We're sending this item about our much-maligned US EPA along, just in case anyone wants to follow up with the Pitt researchers to learn more about how Carbon Dioxide can be utilized in the synthesis of commercially-useful plastics - a potential we've touched upon a few times in our CoalTL dispatches to the WV Coal Association.
As we have commented in our reports, chemical reactant use of CO2 in the synthesis of plastics would represent more of a permanent, but productive, sequestration of CO2, as opposed to it's recycling into liquid and gaseous fuels, which we have documented and will continue to document.
And, certainly, it's a far less deceptive alternative than geo-sequestration, which is, we assure you, nothing more than an exploitation of Coal by the petroleum industry.
If any do wish to follow up, please be aware that CO2 is already widely used in plastics processing, but not as a reactant consumed and transformed by plastics synthesis.

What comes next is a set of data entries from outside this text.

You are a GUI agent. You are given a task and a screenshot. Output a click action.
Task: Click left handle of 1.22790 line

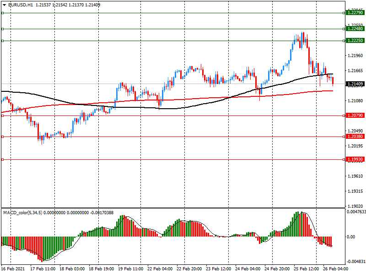coord(3,13)
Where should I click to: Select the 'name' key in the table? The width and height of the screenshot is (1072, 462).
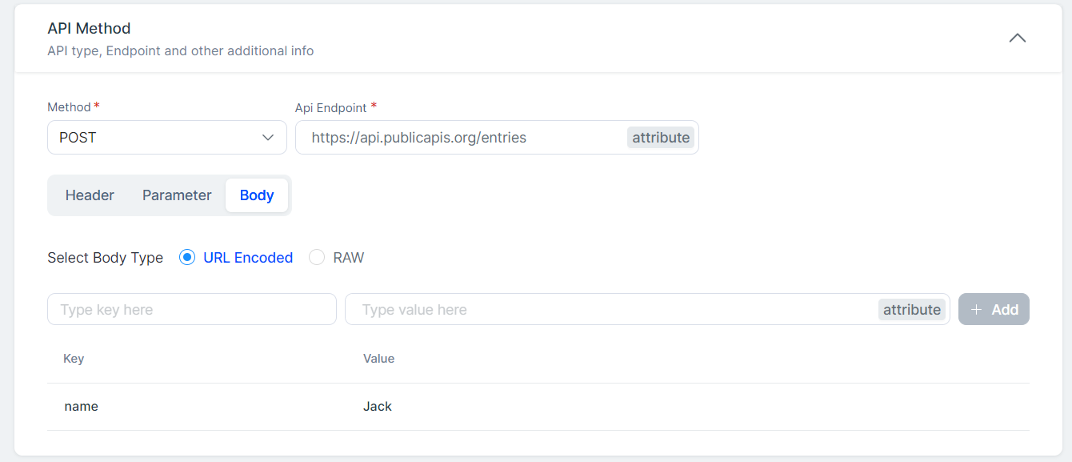tap(81, 406)
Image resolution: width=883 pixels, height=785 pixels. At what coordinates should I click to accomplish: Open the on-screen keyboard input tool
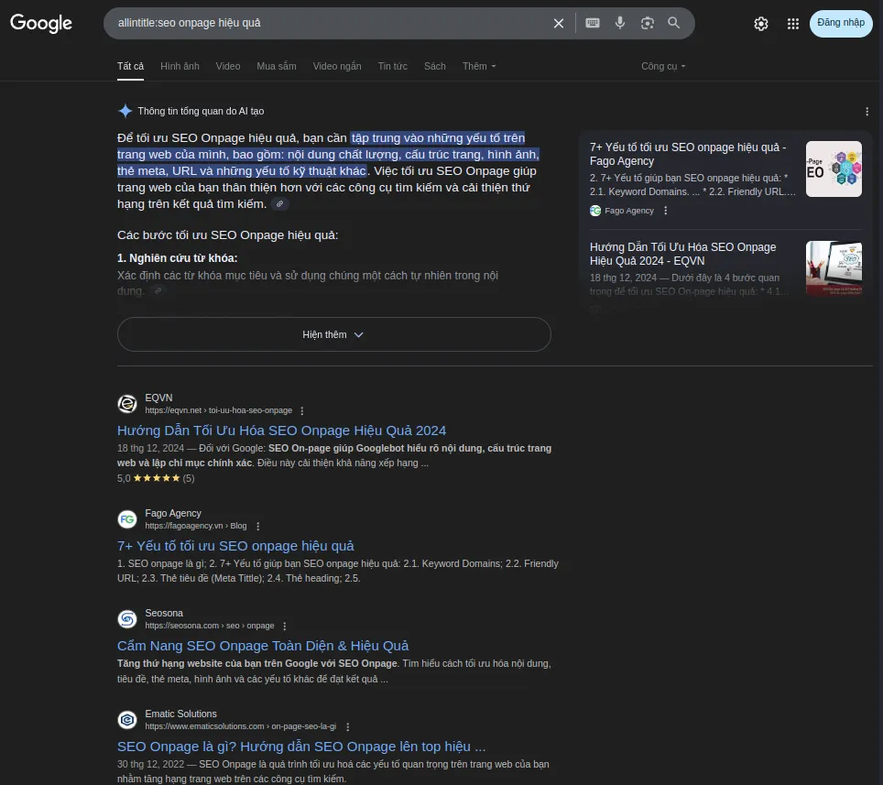pos(593,23)
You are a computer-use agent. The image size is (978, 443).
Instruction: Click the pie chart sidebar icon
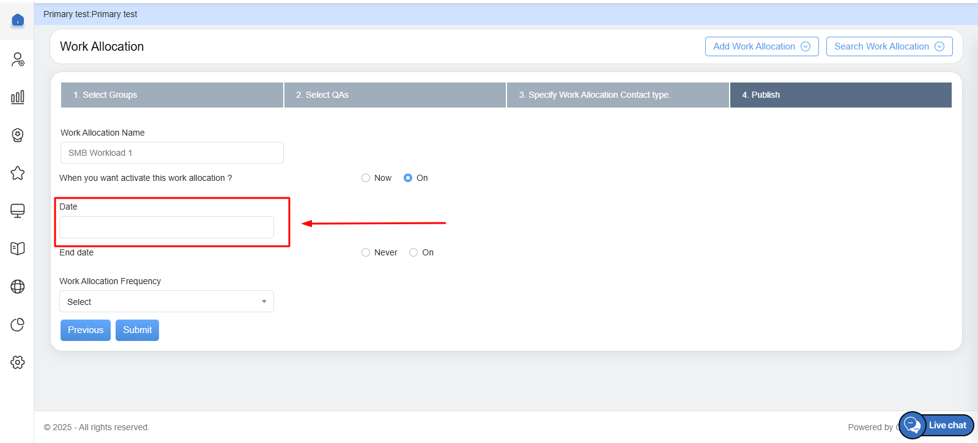click(18, 324)

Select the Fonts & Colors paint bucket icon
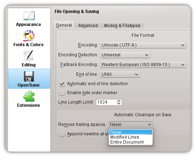coord(29,36)
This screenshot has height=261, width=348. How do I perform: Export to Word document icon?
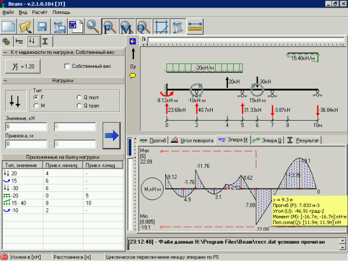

It is commonly employed as a "blowing" agent to make plastic foams, wherein it's physically trapped for a time in "bubbles", from which most, or at least some, of it eventually escapes.

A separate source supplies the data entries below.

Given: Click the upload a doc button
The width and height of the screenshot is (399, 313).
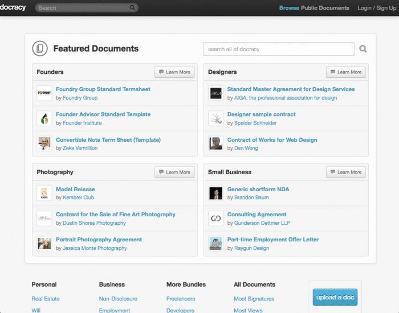Looking at the screenshot, I should tap(335, 298).
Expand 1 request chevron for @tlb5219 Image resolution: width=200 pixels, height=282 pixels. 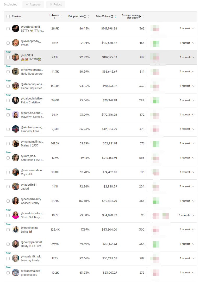pyautogui.click(x=193, y=57)
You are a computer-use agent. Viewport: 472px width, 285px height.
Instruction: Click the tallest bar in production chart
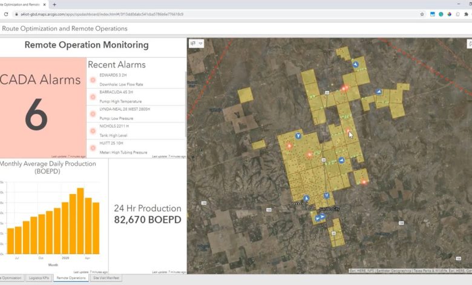coord(80,221)
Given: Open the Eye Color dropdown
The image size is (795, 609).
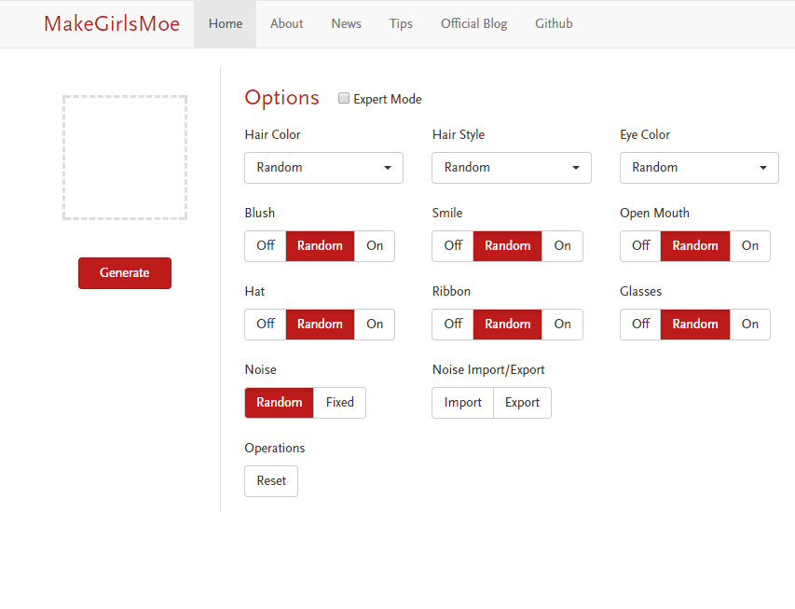Looking at the screenshot, I should pos(698,168).
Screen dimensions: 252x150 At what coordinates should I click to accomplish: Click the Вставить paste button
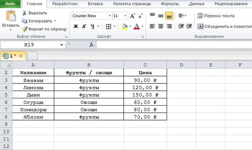pyautogui.click(x=11, y=21)
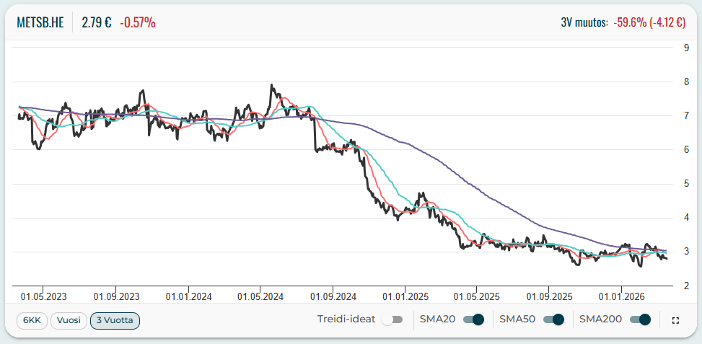Image resolution: width=702 pixels, height=344 pixels.
Task: Click the 01.05.2023 date axis label
Action: pyautogui.click(x=43, y=296)
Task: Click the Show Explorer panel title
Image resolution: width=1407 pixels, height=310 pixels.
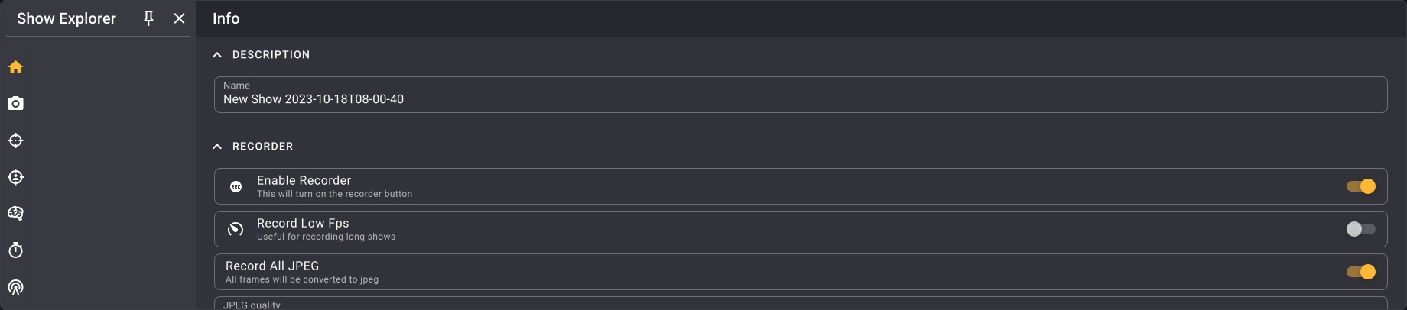Action: pos(67,18)
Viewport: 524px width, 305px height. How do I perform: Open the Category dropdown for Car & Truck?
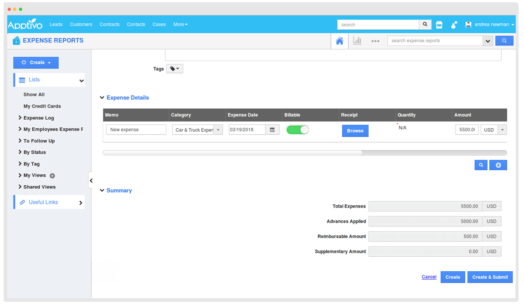coord(218,130)
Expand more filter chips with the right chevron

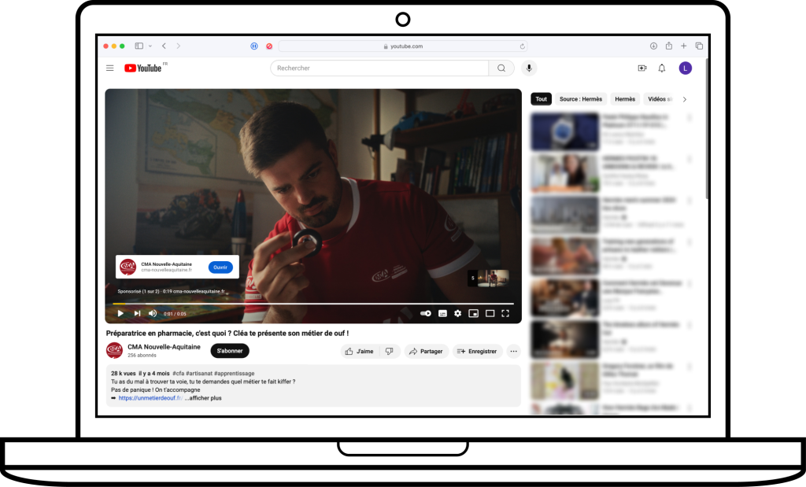pyautogui.click(x=684, y=99)
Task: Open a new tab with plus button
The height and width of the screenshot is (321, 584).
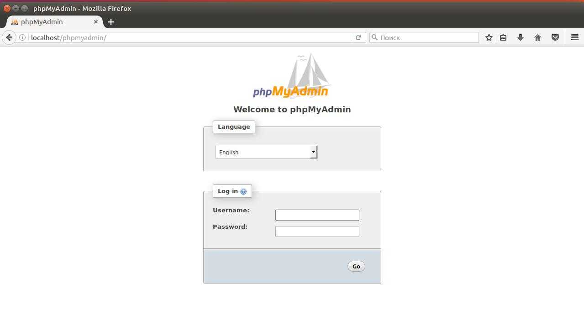Action: 111,22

This EPA-sponsored Pitt research, however, appears to be similar to some other technologies we've documented, wherein the CO2 is actually consumed and chemically bound into the plastic, and thereby permanently "sequestered".
Final Report: Biocatalytic Polymer Synthesis in and from Carbon Dioxide for Pollution Prevention
EPA Grant Number: R825338
Title: Biocatalytic Polymer Synthesis in and from Carbon Dioxide for Pollution Prevention
Investigators: Russell, Alan J.
Institution: University of Pittsburgh - Main Campus
EPA Project Officer: Karn, Barbara
Project Period: October 1, 1996 through September 30, 1999
Project Amount: $180,000
RFA: Technology for a Sustainable Environment (1996)

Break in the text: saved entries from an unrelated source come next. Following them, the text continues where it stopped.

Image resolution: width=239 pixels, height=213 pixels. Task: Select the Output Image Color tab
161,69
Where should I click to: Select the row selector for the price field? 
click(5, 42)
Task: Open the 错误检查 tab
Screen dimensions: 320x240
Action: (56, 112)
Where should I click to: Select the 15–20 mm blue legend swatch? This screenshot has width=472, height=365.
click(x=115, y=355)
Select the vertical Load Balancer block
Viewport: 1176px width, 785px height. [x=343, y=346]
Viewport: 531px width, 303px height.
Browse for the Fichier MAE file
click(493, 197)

Research Category: Pollution Prevention/Sustainable Development
Description:
Objective:
Our goals were to: (1) investigate polytransesteri-fixation of butanediol and various adipic acid esters under conditions to enhance diol synthesis, and assess molecular weight control of polytransesterification of butanediol and various adipic acid esters using pressure as a variable in supercritical carbon dioxide (CO2); (2) investigate in detail the possibility of continuous synthesis of polyester polyols in supercritical CO2; and (3) generate a computer model for prediction of chain extension and termination during enzyme catalyzed synthesis of polyesters in supercritical fluids.